Actually, I guess this can apply to anyone....

I am finding it a tad cumbersome to work on full orch. scores, due to the up & down scrolling. If I need to scroll horizontally, not a problem. Vertical, however is a different story. As in, doing some work to VI and Flutes. If I zoom out far enough where I don't need to scroll, the notes/staves are too small to work with. If I am in too far, the scrolling gets annoying.

I am currently on 24" monitors, @ 1920 x 1080. I can get monitors that are a little bigger if I need to, but for real estate reasons, I wouldn't be able to go that much larger. And I am thinking that although larger monitors might make a small difference, it wouldn't be that much to justify two new ones.
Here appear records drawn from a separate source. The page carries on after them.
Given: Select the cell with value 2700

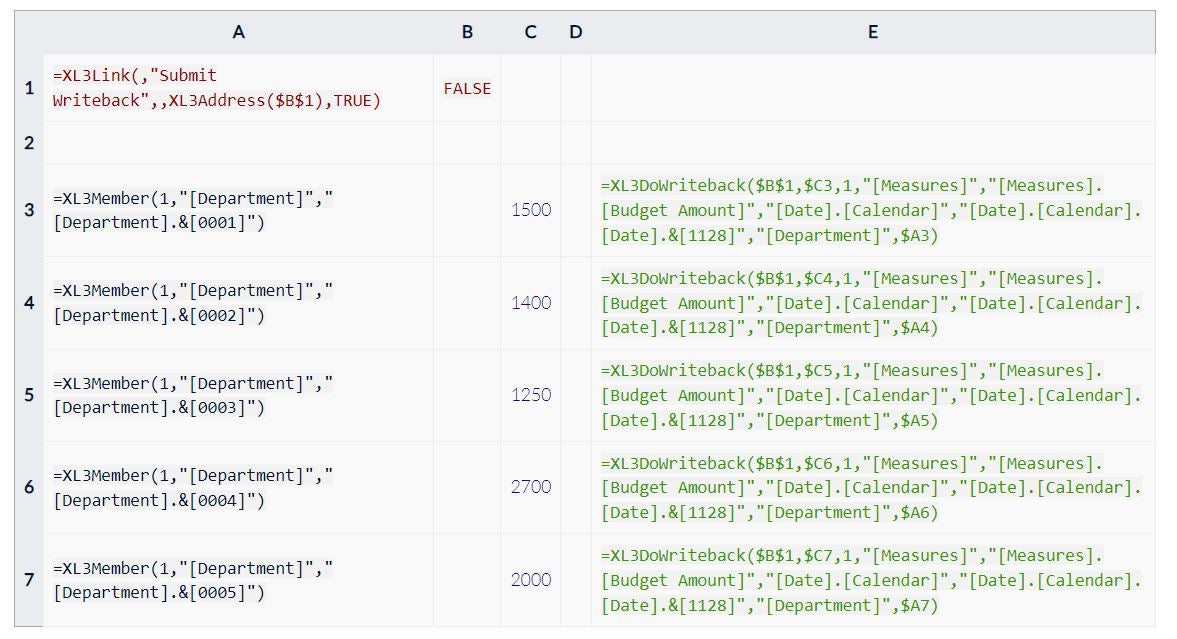Looking at the screenshot, I should point(530,487).
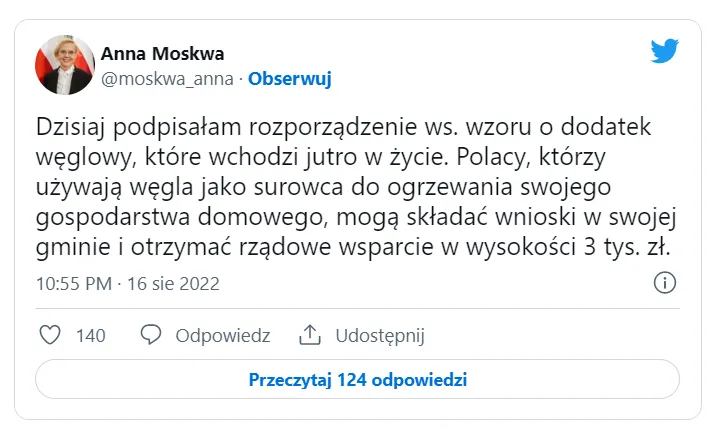Viewport: 718px width, 429px height.
Task: Click the reply speech bubble icon
Action: [152, 335]
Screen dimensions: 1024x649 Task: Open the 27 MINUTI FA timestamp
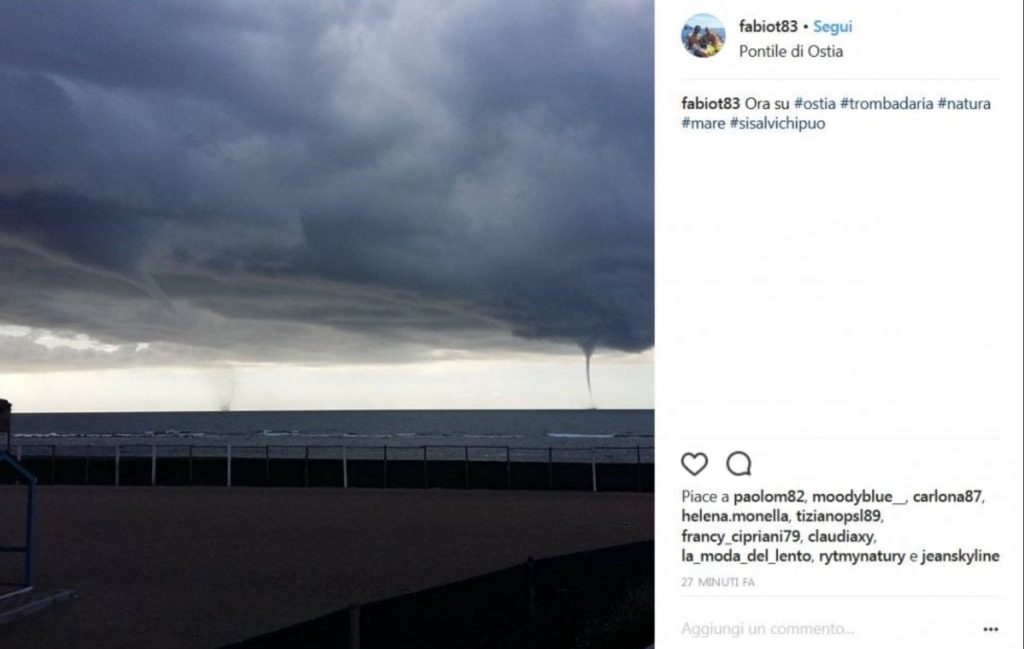pyautogui.click(x=718, y=582)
Or am I wrong?

What do you guys do here? The only thing I can think of, is to print out the scores, do some work there, and then go back to the computer, but I am not sure how intuitive that would be. Wondering what the rest of you peeps do...

Thanks in advance.


----------



## d.healey (Apr 11, 2015)

I sometimes turn my monitor into a portrait orientation, very useful when working with lots of instruments but of course this limits the number of bars that are displayed at time - although this isn't much different to looking at a page of music.


----------



## apessino (Apr 11, 2015)

Focus on staves? That's what I do...

http://youtu.be/Yy4ANNdbJeU


----------



## windshore (Apr 11, 2015)

Use "Focus on staves" and/ or depending on your score "Hide empty staves"...
Focus is pretty brilliant for exactly what you're talking about though.


----------



## bryla (Apr 11, 2015)

+1 on focus on staves and might I add:

Press in this order:
Ctrl - V - F - U
Cmd + F1 
If Cmd + F1 doesn't work for you, just press the green triangle in the top right corner next to the search bar.

Now you've maximized the score. Now whenever you press Ctrl, you're 3 keystrokes away from all the functions and you've done away with the ribbon.


----------



## RiffWraith (Apr 11, 2015)

Thanks guys. 

The monitor into portrait orientation idea I like - but that would require physically tilting the monitor on it's side. Unless I were to lay down.... :idea: 

I like the _ focus on staves _ idea, and thanks for the shortcuts. I can see that being useful in certain circumstances, but I can also see times there will still be a need to scroll too much..... maybe a third monitor on top of my first? Wonder if that would work... if Sib can be split that way.

What I would really like to do is this:

http://69.89.25.235/multiscreen/wp-content/uploads/2013/02/multi-screen-video-wall-trading.jpg (http://69.89.25.235/multiscreen/wp-cont ... rading.jpg)

:shock: 

Thomas - you get my email? :D


----------



## bryla (Apr 12, 2015)

RiffWraith @ Sun Apr 12 said:


> maybe a third monitor on top of my first?
> Thomas - you get my email? :D


I was just about to say: and then a fourth on top of you second and so on 

Yup and answered


----------



## sbkp (Apr 13, 2015)

If your monitor has VESA mounting holes and you get a monitor arm that will pivot, then problem solved. I have a Dell UltraSharp U3014 on such an arm, and I can comfortably view an entire tabloid-size page in portrait mode.


----------



## Jdiggity1 (Apr 13, 2015)

A friend of mine composes primarily using notation, and his setup looks like this...

(32" monitor in portrait)

I personally use 2560x1440 monitors which when combined with 'Focus On Staves' works really well.


----------



## RiffWraith (Apr 13, 2015)

sbkp @ Tue Apr 14 said:


> If your monitor has VESA mounting holes and you get a monitor arm that will pivot, then problem solved. I have a Dell UltraSharp U3014 on such an arm, and I can comfortably view an entire tabloid-size page in portrait mode.



Cant do that; I have two monitors side by side, with my speakers next to those. I can't pivot.

Jdiggity1 > thanks for the photo. I'd like to get another monitor, and position it like that... maybe running it from a different computer. Thing is, I don't do notation that often, so I am not sure that such an endeavor would really be worth it. :/


----------



## wcreed51 (Apr 14, 2015)

You can also setup parts that include various combinations of instruments. Easy to switch between the various combos and full score. I like this better then focus on staves.


----------



## RiffWraith (Apr 14, 2015)

wcreed51 @ Tue Apr 14 said:


> You can also setup parts that include various combinations of instruments. Easy to switch between the various combos and full score. I like this better then focus on staves.



That sounds like a good idea... will have to look into that. Thanks!


----------